YOUR INSTRUCTIONS: For this exercise, return only the lines in the records below from the one holding "Image resolution: width=1890" through the one holding "Click the green arrow", including both, exactly as they appear and without pictures.

EXERCISE MATERIAL:
=-=-=

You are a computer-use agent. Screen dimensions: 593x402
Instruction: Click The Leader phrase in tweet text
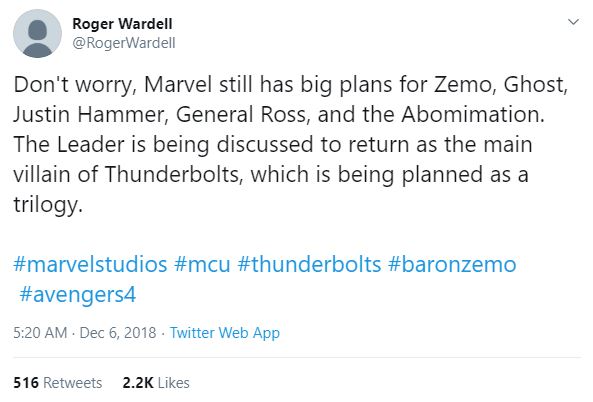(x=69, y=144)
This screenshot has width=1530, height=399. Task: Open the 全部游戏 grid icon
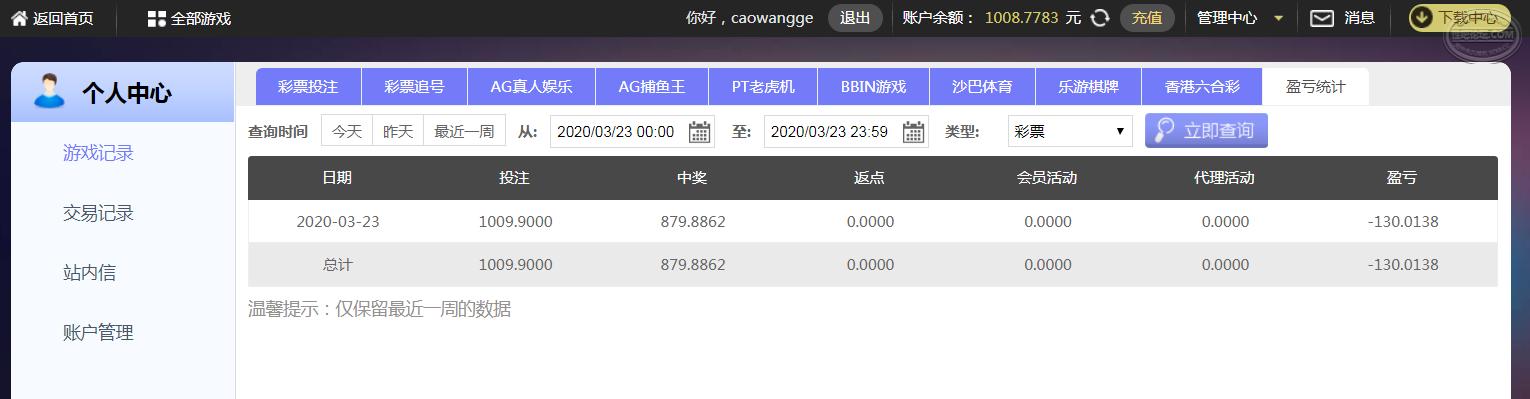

=-=-=

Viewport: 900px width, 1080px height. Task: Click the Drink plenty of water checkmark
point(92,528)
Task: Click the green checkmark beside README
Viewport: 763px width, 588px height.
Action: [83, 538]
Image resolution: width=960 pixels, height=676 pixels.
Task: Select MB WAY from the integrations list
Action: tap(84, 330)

=-=-=

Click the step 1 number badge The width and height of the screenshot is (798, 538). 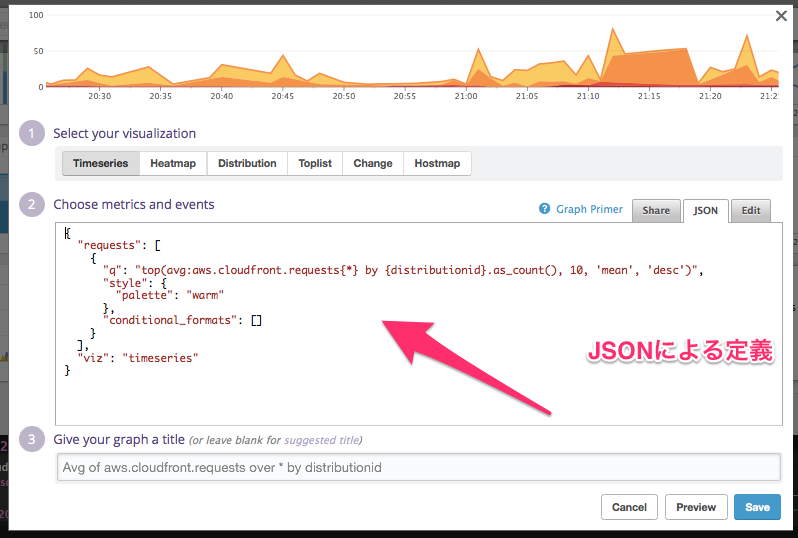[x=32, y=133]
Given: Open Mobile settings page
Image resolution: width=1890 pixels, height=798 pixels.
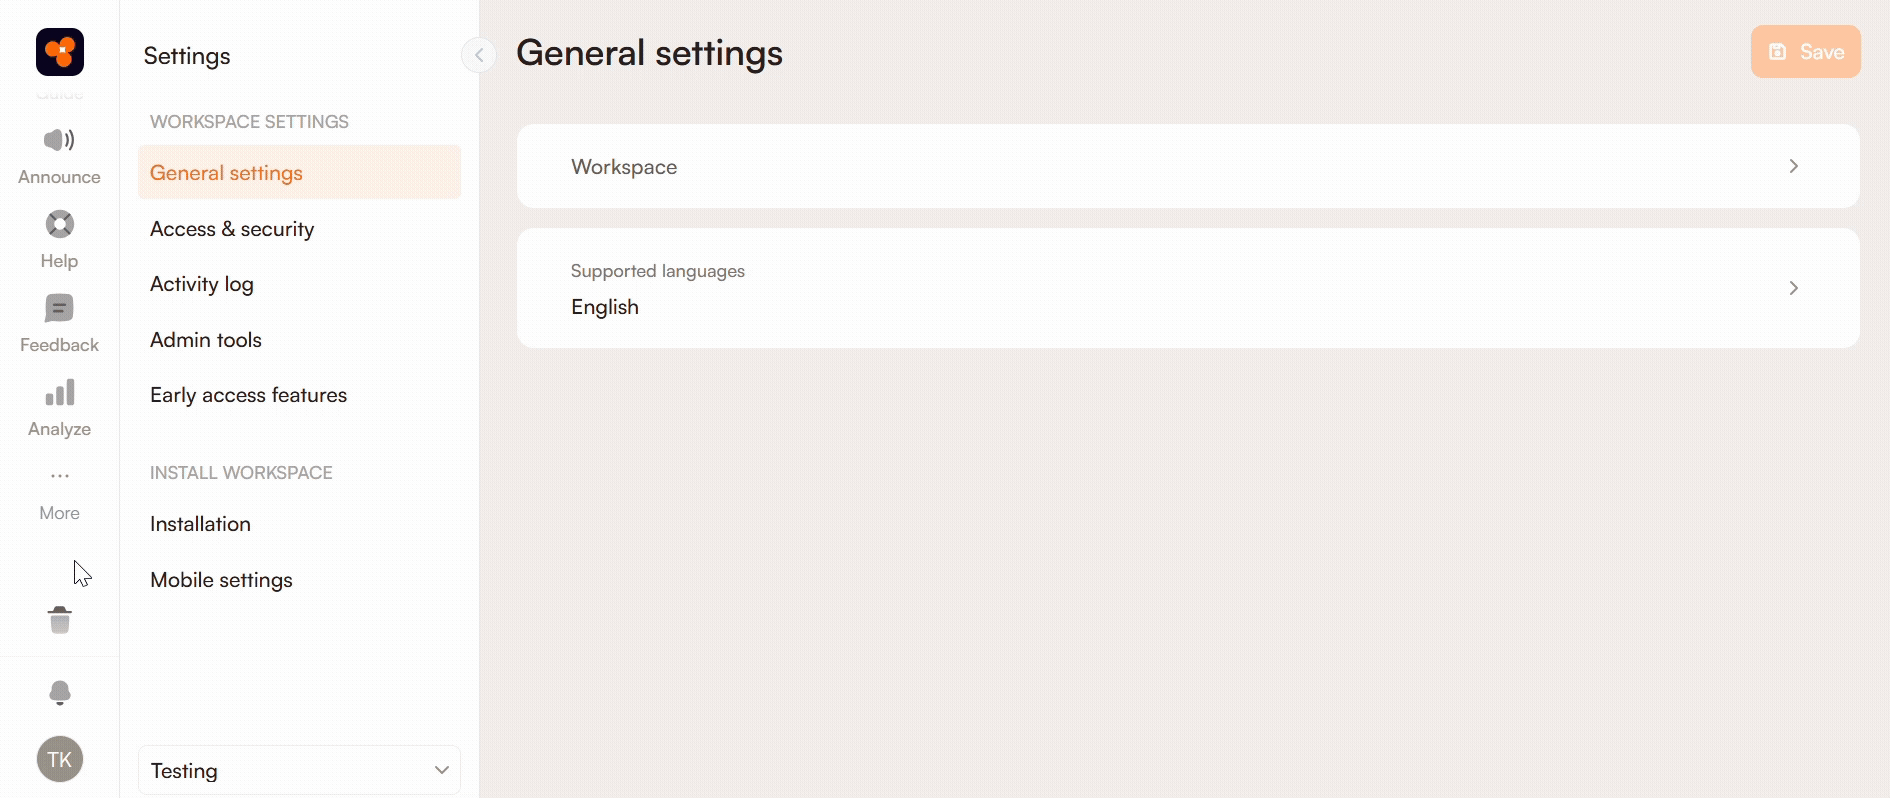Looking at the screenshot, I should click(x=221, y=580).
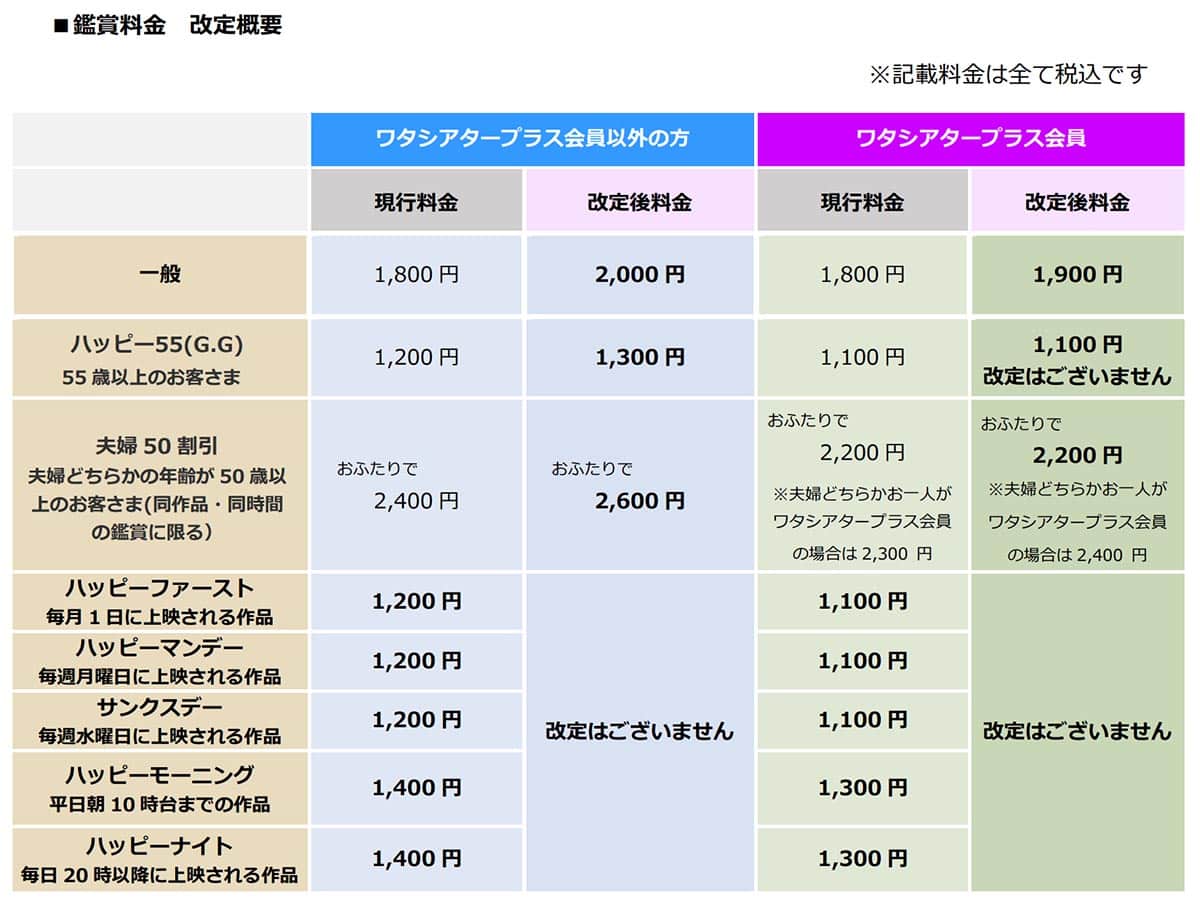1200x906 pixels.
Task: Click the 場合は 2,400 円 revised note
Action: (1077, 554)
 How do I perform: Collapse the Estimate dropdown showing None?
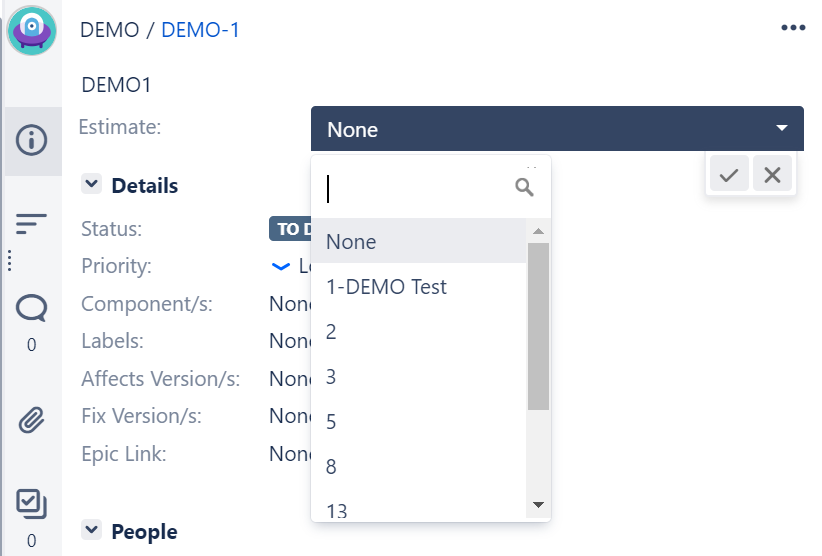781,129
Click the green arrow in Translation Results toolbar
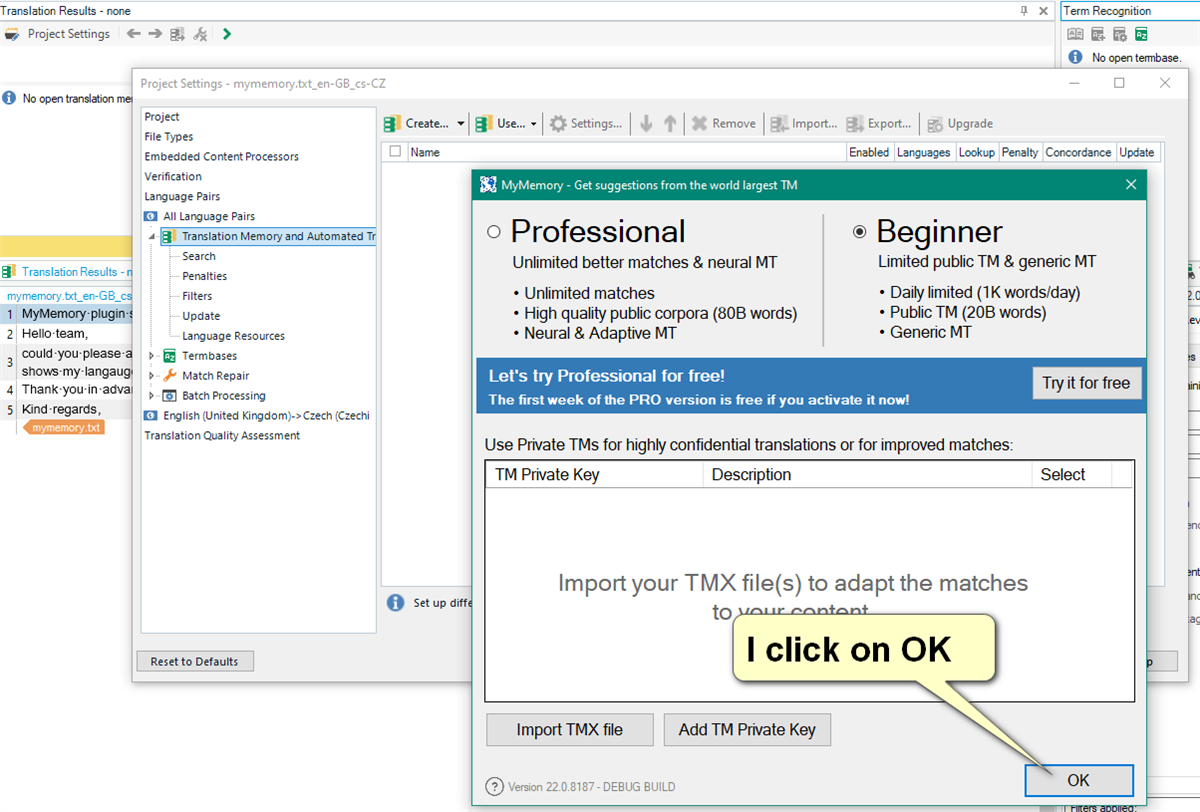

=-=-=

RESPONSE BOX:
Image resolution: width=1890 pixels, height=798 pixels.
Looking at the screenshot, I should click(x=221, y=580).
1200x906 pixels.
Task: Click the 場合は 2,400 円 revised note
Action: (1077, 554)
 How do I perform: Collapse the Estimate dropdown showing None?
781,129
Click the green arrow in Translation Results toolbar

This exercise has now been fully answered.